Mahatma
Gandhi rejected Zionism
By
Professor A. K. Ramakrishnan*
Mahatma
Gandhi University, Kerala, India
Reproduced from The
Wisdom Fund
Link
to this article
Gandhi's major statement on the Palestine and the
Jewish question came forth in his widely circulated
editorial in the Harijan of 11 November 1938, a time when
intense struggle between the Palestinian Arabs and the
immigrant Jews had been on the anvil in Palestine. His
views came in the context of severe pressure on him,
especially from the Zionist quarters, to issue a
statement on the problem. Therefore, he started his piece
by saying that his sympathies are all with the Jews, who
as a people were subjected to inhuman treatment and
persecution for a long time.
"But", Gandhi asserted, "My sympathy does not blind me
to the requirements of justice. The cry for the national
home for the Jews does not make much appeal to me. The
sanction for it is sought in the Bible and in the
tenacity with which the Jews have hankered after their
return to Palestine. Why should they not, like other
peoples of the earth, make that country their home where
they are born and where they earn their livelihood?"
He thus questioned the very foundational logic of
political Zionism. Gandhi rejected the idea of a Jewish
State in the Promised Land by pointing out that the
"Palestine of the Biblical conception is not a
geographical tract." The Zionists, after embarking upon a
policy of colonization of Palestine and after getting
British recognition through the Balfour Declaration of
1917 for "the establishment in Palestine of a national
home for the Jews," tried to elicit maximum international
support. The Jewish leaders were keen to get an approval
for Zionism from Gandhi as his international fame as the
leader of a non-violent national struggle against
imperialism would provide great impetus for the Jewish
cause. But his position was one of total disapproval of
the Zionist project both for political and religious
reasons. He was against the attempts of the British
mandatory Government in Palestine toeing the Zionist line
of imposing itself on the Palestinians in the name of
establishing a Jewish national home. Gandhi's Harijan
editorial is an emphatic assertion of the rights of the
Arabs in Palestine. The following oft-quoted lines
exemplify his position: "Palestine belongs to the Arabs
in the same sense that England belongs to the English or
France to the French. It is wrong and inhuman to impose
the Jews on the Arabs... Surely it would be a crime
against humanity to reduce the proud Arabs so that
Palestine can be restored to the Jews partly or wholly as
their national home."
Gandhi's response to Zionism and the Palestine
question contains different layers of meaning, ranging
from an ethical position to political realism.
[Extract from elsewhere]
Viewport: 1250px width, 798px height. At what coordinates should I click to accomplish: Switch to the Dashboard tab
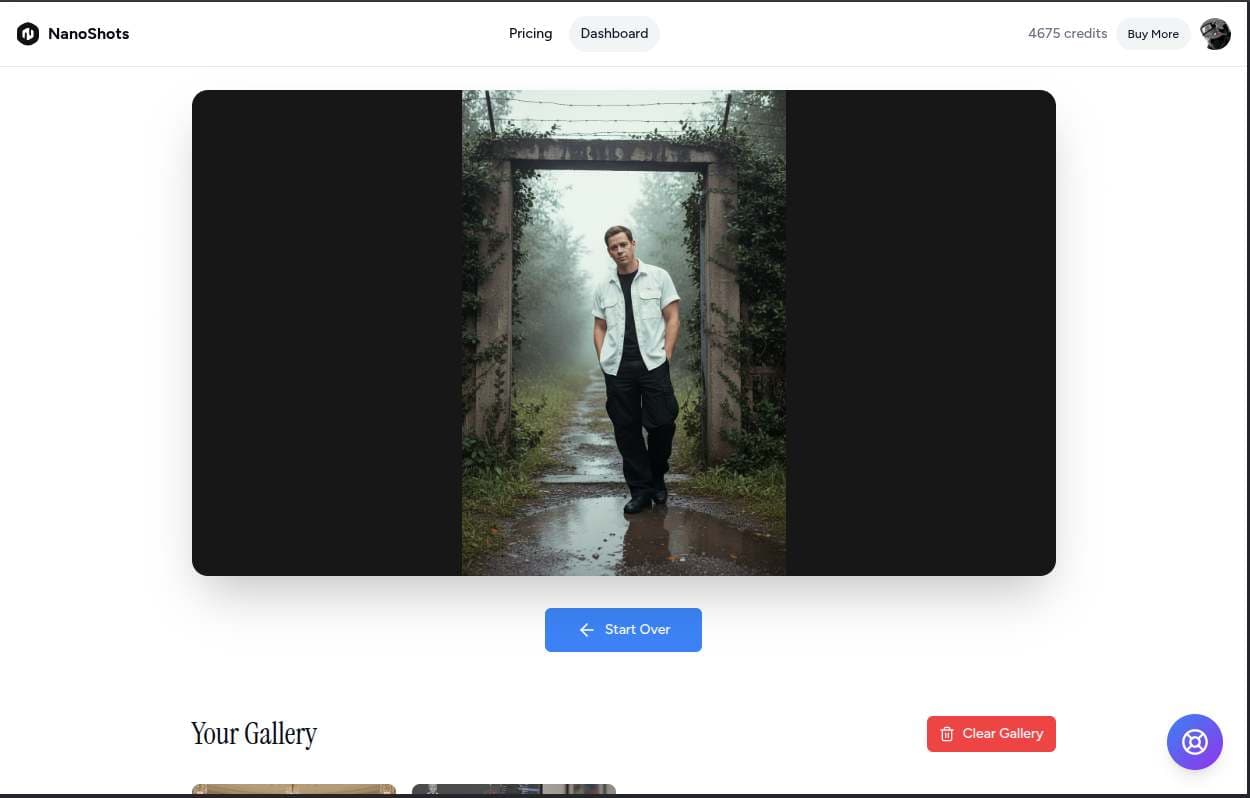[614, 33]
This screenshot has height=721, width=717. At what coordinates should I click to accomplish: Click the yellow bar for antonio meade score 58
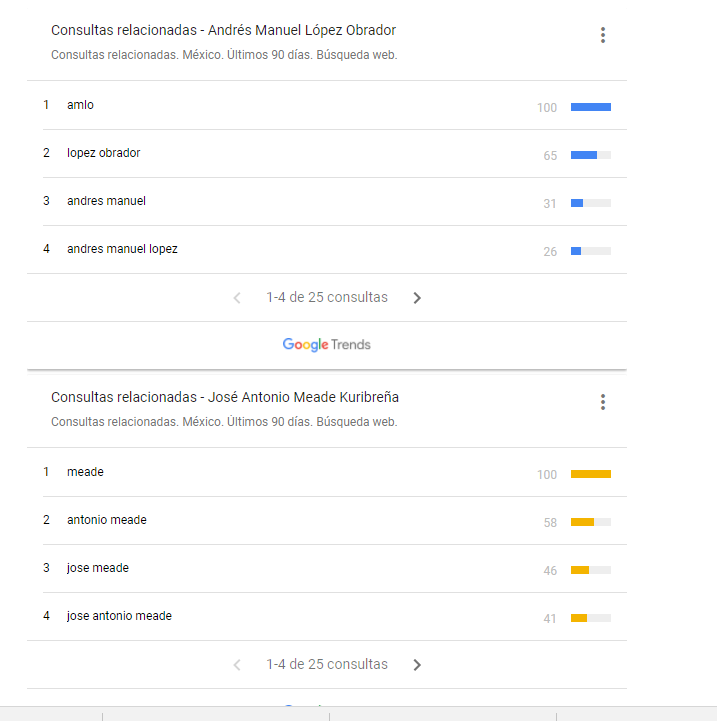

What is
interesting is that Gandhi, who firmly believed in the
inseparability of religion and politics, had been
consistently and vehemently rejecting the cultural and
religious nationalism of the Zionists.
What follows then is that he was not for religion
functioning as a political ideology; rather, he wanted
religion to provide an ethical dimension to nation-State
politics. Such a difference was vital as far as Gandhi
was concerned. A uni-religious justification for claiming
a nation-State, as in the case of Zionism, did not appeal
to him in any substantial sense.
The history of Palestine in the first half of this
century has been characterized by the contention between
two kinds of nationalism: Zionism and Palestinian Arab
nationalism-the former striving for creating a Jewish
nation in Palestine by colonizing its land through
massive Jewish immigration and the latter struggling for
freedom of the inhabitants of the land of Palestine from
colonial and imperialist control.
Gandhi, in his role as leader of the national struggle
and the Indian National Congress (the organization
embodying that struggle), had been actively engaged
during the 1930s and 1940s in moulding the perception of
the people of India to the nationalist and
anti-imperialist struggles in the Arab world. The 1937
Calcutta meeting of the All India Congress Committee
(AICC) "emphatically protested against the reign of
terror as well as the partition proposals relating to
Palestine" and expressed the solidarity of the Indian
people with the Arab peoples' struggle for national
freedom. The Delhi AICC of September 1938 said in its
resolution that Britain should leave the Jews and the
Arabs to amicably settle the issues between the two
parties, and it urged the Jews "not to take shelter
behind British Imperialism." Gandhi wanted the Jews in
Palestine to seek the goodwill of the Arabs by discarding
"the help of the British bayonet."
Gandhi and the Congress thus openly supported
Palestinian Arab nationalism, and Gandhi was more
emphatic in the rejection of Zionist nationalism. The
major political driving force in such a position was the
common legacy of anti-imperialist struggle of the Indians
and the Palestinians. Gandhi's views on the Zionist
doctrine and his firm commitment to the Palestinian cause
starting from the 1930s obviously influenced the design
of independent India's position on the Palestine
issue.
Gandhi's prescription for the Jews in Germany and the
Arabs in Palestine was non-violent resistance. With
regard to the Jewish problem in Germany, Gandhi noted, "I
am convinced that if someone with courage and vision can
arise among them to lead them in non-violent action, the
winter of their despair can, in the twinkling of an eye,
be turned into the summer of hope." His views on Zionism
and his prescription of non-violent action and
self-sacrifice to the Jews in Germany generated reactions
ranging from anger to despair. Famous Jewish pacifists,
Martin Buber, Judah Magnes and Hayim Greenberg, who
otherwise admired Gandhi, felt "highly offended by
Gandhi's anti-Zionism" and criticized him for his lack of
understanding of the spirit of Zionism. Martin Buber, in
a long reply to Gandhi's Harijan editorial, remarked,
"You are only concerned, Mahatma, with the "right of
possession" on the one side; you do not consider the
right to a piece of free land on the other side - for
those who are hungering for it."
As mentioned earlier, Gandhi refused to view the
Zionist "hunger" for land in Palestine as a right. Gandhi
wrote on 7 January 1939 the following in response to an
editorial in the Statesman, "I hold that non-violence is
not merely a personal virtue. It is also a social virtue
to be cultivated like the other virtues. Surely society
is largely regulated by the expression of non-violence in
its mutual dealing. What I ask for is an extension of it
on a larger, national and international scale."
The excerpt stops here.